10 December 2011

Day, shift

How do you describe what it feels like to rejoin society, to reconstruct what was formerly habit into routine into lifestyle? At times I feel like I haven't left the conventional daytime work hours at all, but at the same time - so much has happened in this past year that it's impossible to discount the memories.

It's kinda like this. Wandering through unfamiliar terrain in the pitch dark is terrifying when you can't identify what's around you. Your brain panics and it feels as though your imagination will run wild for miles into a million different directions. And you're literally just stuck.

It's hard to even tentatively move any which way because you don't know what the rules of this place that you occupy are - what if living in that space defies some law of physics? What do you reach toward when you're without direction?

Having an odd schedule, I often felt a mild variation of that. Working on a different timetable from the rest of the world was like being in the dark, with barely recognizable figures, reaching out into pitch black spaces. It's difficult to gauge where you are relative to everything, get a sense of rank or placement, when you are bound to one spot.

A starting point.

From there on, however, wherever you move to, it'd still be uncertain. But at least you'd know that it was okay to move. It didn't matter which way, but you could...MOVE.

This past year, whether of my own volition or because it really was the case, I've felt caught. Stuck. Immobile. And frustrated because I questioned whether I was the one who was creating and contributing to my own mental block without realizing it.

The thing is, if you can define the root of a problem as either internal or external, you can do something about it. But if you balance on the precipice of "it's you, not me," then you don't know the rules. And then you don't know how to react.

People say to react to how you feel. I say it's more important to feel how you act.

Really feel it.

Absorb all the consequences of what it means and why you did it and what will propel you to do it again.

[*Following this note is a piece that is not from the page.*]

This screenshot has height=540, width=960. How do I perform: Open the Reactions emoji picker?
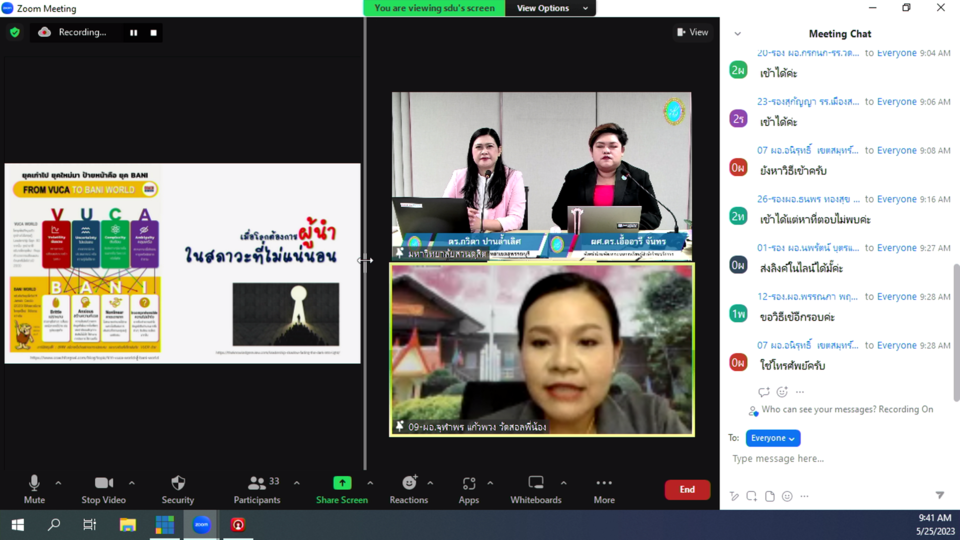click(x=408, y=487)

This past year has truly been unlike anything I have ever been through before. I was at times lonely, frustrated, self-conscious, prideful, stubborn, jealous, possessive. I think I saw myself at some pretty low points, but I also think that forced me to venture out and feel my way back toward a semblance of a self-created path.

And though I'm treading lightly, at least I'm moving.

How bout them directions?

Just last year, a few weeks into my new schedule at the time, I wrote about how it felt to be living in opposition to the mainstream, to have my own bubble of New York life. And rereading it now, the sentences still ring true.

Solitude will be my best learning tool.

It's easy to get lost in New York City. But last night/this morning, as I glanced over my shoulder at bedroom lights flickering on in high rises as I crossed the bridge, people starting the day just as I was about to end it, I felt found. Their dawn is my dusk. My reality is only, really, in my head. And I was very much aware that I was coming home -- on my own terms.